Yes, that's right. Axe. The company which suggests in no uncertain terms that if you use their product, random women will hump vegetables in supermarkets:
They also suggest that billions of blond, latina, and asian women will literally come running, scantily clad, to you:
Lastly, they want to assure you that imagining women in their underwear walking down the street is totally normal bro:
Now Unilever I understand that these are separate campaigns aimed at separate audiences but it's the same audience (women) who is hearing both messages from the same messenger. And how are we expected to splice these messages in a way that makes us feel like supporting the company which is selling both products? Are we supposed to think that this woman humping vegetables should be proud of herself for committing such a self-demeaning act because other people still think she looks pretty while doing it? And regarding those billions of women who come running like wild animals, they look a little underfed and model-like, not like the "real women" featured in the Dove ads. And hey, why no dark skinned ladies? Were they not "pretty enough" to be a part of the billions of uniform, indistinguishable women? And as for the last video: how are we expected to feel secure about our physical appearance when you're saying it's okay for men to imagine women in their underwear in public, which is not only creepy but smacks of rape culture?
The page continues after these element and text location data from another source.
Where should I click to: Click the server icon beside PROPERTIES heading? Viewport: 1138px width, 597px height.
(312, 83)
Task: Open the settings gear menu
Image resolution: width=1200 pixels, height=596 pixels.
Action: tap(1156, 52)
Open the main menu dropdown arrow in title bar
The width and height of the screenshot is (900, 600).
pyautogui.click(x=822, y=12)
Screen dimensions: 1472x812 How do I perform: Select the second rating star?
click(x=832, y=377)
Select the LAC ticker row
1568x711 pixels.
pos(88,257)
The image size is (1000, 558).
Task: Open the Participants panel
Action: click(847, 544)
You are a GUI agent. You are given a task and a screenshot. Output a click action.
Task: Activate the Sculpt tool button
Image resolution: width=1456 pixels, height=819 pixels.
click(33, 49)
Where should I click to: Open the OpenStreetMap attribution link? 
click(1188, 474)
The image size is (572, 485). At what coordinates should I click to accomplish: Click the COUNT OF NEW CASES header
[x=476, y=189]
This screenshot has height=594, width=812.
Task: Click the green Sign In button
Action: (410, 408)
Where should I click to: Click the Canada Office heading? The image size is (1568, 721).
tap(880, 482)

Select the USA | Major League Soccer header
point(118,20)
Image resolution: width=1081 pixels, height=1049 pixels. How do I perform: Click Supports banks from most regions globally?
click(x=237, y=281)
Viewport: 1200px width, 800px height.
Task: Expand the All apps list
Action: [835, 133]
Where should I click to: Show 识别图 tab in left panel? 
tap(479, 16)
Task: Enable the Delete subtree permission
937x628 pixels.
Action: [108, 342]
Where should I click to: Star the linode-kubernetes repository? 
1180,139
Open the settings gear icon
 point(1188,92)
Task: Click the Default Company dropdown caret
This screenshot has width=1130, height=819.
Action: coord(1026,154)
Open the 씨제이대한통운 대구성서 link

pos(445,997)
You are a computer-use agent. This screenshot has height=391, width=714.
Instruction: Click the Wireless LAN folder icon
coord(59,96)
Clearly there are some mixed messages going on here. My solution? Just create one ad which marries the new Dove campaign to their Axe counterparts and cut down on the confusion and production costs. Imagine It This Way: You could have the forensic scientist, preferably a white male in his early 30s or late 20s, trying to sketch this really attractive skinny woman, but he keeps envisioning her wearing only her panties and it's distracting. Suddenly, she rips off her clothes and starts humping the white chair. Just then, an indistinguishable hoard of underfed, light-skinned women rush in and start chasing him around. These women are also wearing nothing but panties, and begin humping the furniture, the sketch pads, maybe even those cute white curtains, frantically trying to get his attention to the point where he can't concentrate on his "art" and, collapsing, is crushed by a sweaty pile of panting and gyrating naked women. There, ladies, are you still tearing up?